Now that your SageMaker execution role has the necessary permissions, let’s proceed to the next step: setting up SageMaker Studio.

Step 2: Complete the SageMaker Studio User Profile Setup

In the SageMaker Console:

If you haven’t already clicked Next, proceed to the next screen in the user profile creation wizard.

2 - Step 2: Configure Applications:

Leave the default options as is unless you have specific application configurations in mind.
Click Next.

3 - Step 3: Customize Studio UI:

Optional: Customize the SageMaker Studio interface if desired (e.g., enable/disable features).
If unsure, leave the default settings and click Next.
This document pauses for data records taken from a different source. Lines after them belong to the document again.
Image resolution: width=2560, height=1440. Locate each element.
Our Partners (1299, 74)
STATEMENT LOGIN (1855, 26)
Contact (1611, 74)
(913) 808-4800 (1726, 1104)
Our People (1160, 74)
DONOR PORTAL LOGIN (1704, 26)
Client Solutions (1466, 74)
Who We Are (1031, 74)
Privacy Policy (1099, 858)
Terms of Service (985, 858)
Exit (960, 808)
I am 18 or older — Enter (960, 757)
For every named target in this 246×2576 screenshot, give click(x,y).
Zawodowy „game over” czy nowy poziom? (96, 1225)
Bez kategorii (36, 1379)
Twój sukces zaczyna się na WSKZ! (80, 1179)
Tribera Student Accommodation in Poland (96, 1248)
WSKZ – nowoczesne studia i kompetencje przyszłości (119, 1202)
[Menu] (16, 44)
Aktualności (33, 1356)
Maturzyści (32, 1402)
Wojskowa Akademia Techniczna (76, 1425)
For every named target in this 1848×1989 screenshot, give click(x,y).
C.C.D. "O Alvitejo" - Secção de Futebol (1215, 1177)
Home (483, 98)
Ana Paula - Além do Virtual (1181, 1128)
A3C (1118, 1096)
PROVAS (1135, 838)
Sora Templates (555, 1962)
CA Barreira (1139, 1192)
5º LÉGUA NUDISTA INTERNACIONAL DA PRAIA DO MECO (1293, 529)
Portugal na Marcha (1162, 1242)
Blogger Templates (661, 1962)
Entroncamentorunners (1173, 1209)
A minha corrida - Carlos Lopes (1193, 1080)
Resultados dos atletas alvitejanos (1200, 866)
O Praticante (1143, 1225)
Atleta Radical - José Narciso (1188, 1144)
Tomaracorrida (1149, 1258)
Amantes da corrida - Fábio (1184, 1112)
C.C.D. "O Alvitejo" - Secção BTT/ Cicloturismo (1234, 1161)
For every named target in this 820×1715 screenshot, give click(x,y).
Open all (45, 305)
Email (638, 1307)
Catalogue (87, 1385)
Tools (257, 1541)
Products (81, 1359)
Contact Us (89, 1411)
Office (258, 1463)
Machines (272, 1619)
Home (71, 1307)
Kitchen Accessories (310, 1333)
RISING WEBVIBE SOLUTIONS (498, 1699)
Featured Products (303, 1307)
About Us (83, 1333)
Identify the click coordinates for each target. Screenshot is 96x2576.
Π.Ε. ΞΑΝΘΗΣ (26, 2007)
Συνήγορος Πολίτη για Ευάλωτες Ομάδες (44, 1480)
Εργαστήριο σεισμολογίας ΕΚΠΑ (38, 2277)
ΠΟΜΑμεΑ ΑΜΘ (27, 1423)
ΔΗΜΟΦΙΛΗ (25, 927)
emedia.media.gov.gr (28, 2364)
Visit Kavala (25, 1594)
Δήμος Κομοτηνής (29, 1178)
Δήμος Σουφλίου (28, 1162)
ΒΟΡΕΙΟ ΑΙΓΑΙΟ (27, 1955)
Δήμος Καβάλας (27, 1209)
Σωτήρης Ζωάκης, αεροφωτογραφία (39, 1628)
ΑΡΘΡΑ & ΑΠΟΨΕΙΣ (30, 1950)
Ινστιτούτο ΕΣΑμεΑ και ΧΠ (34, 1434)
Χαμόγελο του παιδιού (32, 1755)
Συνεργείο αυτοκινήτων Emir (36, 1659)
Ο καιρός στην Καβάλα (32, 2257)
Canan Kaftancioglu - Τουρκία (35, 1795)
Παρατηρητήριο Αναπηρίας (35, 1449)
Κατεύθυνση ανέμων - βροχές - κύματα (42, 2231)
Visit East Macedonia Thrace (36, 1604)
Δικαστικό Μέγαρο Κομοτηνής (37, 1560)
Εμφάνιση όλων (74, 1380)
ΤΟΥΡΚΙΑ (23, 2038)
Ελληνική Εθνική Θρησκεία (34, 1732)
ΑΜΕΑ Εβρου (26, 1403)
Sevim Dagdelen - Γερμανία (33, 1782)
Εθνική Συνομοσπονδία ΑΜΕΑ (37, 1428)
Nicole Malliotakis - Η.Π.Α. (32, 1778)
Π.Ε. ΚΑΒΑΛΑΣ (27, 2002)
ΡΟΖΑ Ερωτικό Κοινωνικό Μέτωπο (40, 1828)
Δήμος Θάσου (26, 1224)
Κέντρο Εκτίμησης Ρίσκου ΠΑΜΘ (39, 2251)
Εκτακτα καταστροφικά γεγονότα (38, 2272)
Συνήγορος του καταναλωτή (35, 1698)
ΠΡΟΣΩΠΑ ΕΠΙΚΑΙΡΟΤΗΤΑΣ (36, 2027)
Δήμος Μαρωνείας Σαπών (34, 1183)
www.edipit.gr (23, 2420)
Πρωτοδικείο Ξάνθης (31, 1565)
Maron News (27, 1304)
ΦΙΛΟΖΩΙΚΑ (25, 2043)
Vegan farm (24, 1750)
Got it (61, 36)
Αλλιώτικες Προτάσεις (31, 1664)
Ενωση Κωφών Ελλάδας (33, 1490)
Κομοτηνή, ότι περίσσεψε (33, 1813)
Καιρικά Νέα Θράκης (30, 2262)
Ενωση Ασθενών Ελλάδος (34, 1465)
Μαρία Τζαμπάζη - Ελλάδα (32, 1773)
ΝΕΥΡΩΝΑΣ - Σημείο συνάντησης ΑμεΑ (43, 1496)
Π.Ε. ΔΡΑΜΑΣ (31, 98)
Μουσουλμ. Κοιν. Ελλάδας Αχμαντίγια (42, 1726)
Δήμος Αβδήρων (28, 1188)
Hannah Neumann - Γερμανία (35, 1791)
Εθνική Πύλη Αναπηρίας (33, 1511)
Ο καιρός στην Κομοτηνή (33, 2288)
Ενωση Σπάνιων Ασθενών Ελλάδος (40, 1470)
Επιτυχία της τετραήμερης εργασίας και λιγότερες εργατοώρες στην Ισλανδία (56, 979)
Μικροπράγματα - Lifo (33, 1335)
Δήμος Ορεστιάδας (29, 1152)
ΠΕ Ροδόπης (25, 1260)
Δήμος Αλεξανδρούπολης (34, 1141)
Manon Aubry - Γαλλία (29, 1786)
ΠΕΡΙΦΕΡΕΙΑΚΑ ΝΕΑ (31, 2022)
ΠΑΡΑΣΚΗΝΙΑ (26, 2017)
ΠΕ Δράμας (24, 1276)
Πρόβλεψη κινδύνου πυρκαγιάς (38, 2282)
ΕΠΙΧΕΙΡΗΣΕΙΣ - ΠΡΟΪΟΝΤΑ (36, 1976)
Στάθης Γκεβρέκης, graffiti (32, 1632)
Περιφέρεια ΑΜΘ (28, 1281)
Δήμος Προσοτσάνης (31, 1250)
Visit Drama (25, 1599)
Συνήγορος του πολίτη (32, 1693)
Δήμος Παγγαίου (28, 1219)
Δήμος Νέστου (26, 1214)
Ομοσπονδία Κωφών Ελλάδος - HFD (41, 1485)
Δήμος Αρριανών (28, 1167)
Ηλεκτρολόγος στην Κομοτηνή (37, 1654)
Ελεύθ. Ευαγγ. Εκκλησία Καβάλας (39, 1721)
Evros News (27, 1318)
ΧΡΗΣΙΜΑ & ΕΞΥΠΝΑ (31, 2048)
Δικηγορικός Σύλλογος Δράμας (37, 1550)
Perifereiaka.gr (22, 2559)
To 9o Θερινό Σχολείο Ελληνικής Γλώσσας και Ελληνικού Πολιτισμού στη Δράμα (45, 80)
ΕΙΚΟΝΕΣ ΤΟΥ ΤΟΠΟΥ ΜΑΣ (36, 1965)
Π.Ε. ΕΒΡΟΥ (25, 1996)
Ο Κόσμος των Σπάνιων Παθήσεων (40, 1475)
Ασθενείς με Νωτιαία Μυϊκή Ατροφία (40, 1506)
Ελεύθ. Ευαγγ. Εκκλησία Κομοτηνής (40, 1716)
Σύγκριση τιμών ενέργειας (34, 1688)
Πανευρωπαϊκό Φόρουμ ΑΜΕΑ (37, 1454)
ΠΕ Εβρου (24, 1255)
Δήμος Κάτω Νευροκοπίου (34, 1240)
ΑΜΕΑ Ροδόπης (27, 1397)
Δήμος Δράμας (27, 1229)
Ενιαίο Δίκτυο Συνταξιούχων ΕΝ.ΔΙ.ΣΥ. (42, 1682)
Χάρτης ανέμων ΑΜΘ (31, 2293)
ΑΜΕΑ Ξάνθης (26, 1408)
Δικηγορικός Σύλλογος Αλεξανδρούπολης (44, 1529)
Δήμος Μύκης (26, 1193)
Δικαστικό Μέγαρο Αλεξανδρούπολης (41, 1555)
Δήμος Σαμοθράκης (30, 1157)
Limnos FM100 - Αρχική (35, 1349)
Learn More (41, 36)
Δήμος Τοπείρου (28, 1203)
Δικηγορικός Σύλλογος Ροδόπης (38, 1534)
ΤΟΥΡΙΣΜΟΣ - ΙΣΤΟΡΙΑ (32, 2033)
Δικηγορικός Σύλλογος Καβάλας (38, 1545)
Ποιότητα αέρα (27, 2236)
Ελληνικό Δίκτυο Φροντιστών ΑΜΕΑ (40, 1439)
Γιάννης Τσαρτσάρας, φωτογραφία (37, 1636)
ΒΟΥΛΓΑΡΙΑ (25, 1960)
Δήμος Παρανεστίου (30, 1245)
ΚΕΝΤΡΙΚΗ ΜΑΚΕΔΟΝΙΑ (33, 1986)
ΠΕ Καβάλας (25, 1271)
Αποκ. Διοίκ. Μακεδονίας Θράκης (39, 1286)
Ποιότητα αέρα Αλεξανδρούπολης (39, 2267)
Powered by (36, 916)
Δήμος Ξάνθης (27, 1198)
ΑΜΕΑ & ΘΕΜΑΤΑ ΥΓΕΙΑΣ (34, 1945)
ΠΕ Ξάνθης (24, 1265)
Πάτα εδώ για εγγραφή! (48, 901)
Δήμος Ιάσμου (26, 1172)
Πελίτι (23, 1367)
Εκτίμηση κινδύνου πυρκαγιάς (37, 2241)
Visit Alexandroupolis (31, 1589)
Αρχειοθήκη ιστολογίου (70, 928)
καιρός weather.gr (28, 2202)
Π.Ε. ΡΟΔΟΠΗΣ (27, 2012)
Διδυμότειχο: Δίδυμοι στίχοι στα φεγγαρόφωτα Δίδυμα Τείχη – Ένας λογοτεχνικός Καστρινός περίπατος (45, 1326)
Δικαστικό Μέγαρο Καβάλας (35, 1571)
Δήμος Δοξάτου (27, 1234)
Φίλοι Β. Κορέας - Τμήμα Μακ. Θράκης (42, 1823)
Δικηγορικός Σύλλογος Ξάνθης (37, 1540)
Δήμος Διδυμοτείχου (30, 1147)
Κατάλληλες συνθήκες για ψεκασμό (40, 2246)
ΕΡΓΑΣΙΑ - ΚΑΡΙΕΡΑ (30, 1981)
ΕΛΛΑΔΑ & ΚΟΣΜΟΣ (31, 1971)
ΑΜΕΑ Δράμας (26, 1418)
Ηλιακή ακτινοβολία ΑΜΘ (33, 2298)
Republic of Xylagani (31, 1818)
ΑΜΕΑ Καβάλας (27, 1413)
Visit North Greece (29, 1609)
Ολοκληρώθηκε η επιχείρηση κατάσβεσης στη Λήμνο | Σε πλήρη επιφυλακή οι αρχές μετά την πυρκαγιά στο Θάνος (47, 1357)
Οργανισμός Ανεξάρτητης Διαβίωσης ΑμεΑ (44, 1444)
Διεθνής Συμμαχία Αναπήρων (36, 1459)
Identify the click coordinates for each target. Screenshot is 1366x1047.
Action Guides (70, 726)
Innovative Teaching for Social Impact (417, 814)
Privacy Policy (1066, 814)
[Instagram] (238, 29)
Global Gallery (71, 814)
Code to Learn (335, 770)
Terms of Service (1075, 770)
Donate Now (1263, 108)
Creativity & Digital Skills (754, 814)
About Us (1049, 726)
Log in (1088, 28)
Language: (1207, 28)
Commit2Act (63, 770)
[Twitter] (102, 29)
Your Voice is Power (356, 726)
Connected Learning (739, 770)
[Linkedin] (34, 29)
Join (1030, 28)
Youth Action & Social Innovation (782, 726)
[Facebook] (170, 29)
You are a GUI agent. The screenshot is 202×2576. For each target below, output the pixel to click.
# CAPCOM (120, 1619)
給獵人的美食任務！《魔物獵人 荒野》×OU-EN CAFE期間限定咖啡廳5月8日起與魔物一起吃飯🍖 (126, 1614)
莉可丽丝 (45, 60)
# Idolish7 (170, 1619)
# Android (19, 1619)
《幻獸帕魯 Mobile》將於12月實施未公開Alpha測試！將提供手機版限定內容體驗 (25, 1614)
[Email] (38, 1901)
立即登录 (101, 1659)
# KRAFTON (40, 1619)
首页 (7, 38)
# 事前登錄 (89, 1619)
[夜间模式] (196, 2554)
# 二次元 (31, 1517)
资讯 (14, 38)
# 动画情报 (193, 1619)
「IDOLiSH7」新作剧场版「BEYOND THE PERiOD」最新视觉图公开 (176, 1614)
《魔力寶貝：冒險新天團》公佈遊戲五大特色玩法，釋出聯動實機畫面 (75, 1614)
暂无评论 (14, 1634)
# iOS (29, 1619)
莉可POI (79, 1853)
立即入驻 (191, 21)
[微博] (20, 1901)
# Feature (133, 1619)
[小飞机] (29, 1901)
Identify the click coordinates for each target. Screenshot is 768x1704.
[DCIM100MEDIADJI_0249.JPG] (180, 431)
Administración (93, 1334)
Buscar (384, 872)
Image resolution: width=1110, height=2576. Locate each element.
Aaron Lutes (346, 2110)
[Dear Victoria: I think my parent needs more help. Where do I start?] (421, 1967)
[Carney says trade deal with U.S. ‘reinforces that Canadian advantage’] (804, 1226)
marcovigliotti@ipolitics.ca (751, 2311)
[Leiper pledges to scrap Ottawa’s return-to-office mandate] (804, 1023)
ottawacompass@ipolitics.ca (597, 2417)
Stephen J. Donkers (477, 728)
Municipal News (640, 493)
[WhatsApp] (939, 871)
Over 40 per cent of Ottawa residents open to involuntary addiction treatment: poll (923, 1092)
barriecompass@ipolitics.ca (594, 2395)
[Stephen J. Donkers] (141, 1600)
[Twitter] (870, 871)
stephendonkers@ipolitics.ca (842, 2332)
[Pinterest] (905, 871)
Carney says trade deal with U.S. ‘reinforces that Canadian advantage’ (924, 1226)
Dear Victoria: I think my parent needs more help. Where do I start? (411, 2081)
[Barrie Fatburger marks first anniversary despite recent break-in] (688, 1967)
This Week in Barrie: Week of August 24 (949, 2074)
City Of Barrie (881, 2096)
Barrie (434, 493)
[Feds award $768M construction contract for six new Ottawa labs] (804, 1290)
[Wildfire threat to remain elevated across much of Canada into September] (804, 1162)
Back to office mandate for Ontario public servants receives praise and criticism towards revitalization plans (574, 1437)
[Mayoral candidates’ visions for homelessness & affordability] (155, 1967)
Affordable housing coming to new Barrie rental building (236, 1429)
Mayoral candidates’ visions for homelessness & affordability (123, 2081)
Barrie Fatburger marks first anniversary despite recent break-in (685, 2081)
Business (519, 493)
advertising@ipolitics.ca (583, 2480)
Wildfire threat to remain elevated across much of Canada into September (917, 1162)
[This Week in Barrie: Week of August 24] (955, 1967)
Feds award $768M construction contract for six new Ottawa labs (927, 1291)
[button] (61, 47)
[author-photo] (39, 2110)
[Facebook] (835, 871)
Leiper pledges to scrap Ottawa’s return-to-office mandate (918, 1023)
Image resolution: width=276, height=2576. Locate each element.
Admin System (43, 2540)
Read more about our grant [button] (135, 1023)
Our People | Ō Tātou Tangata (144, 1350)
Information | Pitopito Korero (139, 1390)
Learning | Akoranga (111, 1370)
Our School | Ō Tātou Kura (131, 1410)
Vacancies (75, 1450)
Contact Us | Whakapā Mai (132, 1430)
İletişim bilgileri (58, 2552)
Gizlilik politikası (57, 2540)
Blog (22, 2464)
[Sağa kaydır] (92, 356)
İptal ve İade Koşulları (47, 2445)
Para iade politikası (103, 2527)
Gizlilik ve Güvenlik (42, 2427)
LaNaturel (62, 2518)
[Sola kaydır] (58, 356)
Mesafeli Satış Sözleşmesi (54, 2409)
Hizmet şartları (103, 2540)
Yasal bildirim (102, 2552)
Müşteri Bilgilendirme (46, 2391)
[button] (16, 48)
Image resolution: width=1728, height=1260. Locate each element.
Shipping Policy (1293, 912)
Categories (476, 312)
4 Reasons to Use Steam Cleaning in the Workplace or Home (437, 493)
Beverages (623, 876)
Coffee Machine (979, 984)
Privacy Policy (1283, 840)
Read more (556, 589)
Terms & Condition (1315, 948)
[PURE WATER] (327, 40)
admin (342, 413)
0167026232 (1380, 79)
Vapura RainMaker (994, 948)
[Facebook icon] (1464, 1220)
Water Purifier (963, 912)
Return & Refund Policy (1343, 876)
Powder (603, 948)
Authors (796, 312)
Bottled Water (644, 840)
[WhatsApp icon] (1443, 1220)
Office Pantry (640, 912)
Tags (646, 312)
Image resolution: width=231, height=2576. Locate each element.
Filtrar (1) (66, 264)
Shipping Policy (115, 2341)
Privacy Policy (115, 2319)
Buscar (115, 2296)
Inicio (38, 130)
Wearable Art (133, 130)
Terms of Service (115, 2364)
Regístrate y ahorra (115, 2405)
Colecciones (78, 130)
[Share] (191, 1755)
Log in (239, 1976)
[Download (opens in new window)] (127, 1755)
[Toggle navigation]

4: Data and Storage Settings:

Review the storage settings.
AutoMountHomeEFS: Leave the Inherit settings from domain checkbox selected. This ensures that SageMaker Studio will automatically handle EFS storage for your user profile.
CustomPosixUserConfig: Leave this unchecked, unless you have a specific need to set custom POSIX configurations (most use cases don’t require this).
Click "Next":

5: Review and Create:

Review the configuration and ensure everything looks correct.
Click Submit to finalize the setup.

Step 5: Launch SageMaker Studio

1 : Open SageMaker Studio:

Go to the SageMaker Console.
Navigate to SageMaker Studio in the left-hand menu under the Control Panel section.
Find your user profile (e.g., Rany-SageMaker-1) and click Open Studio > Studio.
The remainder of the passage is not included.